Indícios de crime (16.06)
MPF aponta indícios de crime no contrato e envia investigação para ofício que cuida de combate à corrupção.

Raio-x:

  • Valor do contrato: R$ 1,61 bilhão
  • Doses a serem entregues: 20 milhões
  • Valor individual da dose: US$ 15 (R$ 80,70)

Preço das doses de outras vacinas contratadas:

  • Sputnik V: R$ 69,36
  • Coronavac: R$ 58,20
  • Pfizer: US$ 10 (R$ 56,30)
  • Janssen: US$ 10 (R$ 56,30)
  • AstraZeneca/Oxford: US$ 3,16 (R$ 19,87)

Quem é quem:

Precisa Medicamentos: é a empresa que assina o contrato com o Ministério da Saúde.

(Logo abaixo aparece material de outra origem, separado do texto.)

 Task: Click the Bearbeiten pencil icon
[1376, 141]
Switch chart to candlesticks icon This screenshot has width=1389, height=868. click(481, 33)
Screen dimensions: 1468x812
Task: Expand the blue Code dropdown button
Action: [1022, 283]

Representa no Brasil a farmacêutica indiana Bharat Biotech.

Francisco Emerson Maximiano: sócio-administrador da Precisa Medicamentos. É o empresário que foi à Índia para viabilizar a representação da vacina Covaxin no Brasil. Também se apresentou como representante de clínicas privadas de vacinação. Maximiano é presidente da Global Gestão em Saúde.

Global Gestão em Saúde: a empresa foi acionada na Justiça pelo MPF por pagamentos antecipados e indevidos feitos pelo Ministério da Saúde. O valor soma R$ 20 milhões. Segundo a ação de improbidade, a Global não forneceu medicamentos para doenças raras e, mesmo assim, recebeu pagamentos antecipados. Catorze pacientes morreram, segundo o MPF.

Tenente-coronel do Exército Alex Lial Marinho: do grupo próximo do general Eduardo Pazuello, e indicado por ele ao cargo, Marinho foi coordenador-geral de Logística de Insumos Estratégicos para Saúde. Parte da pressão para tentar a importação da Covaxin, apesar da falta de documentos junto à Anvisa, partiu do tenente-coronel, segundo depoimento de servidor ao MPF.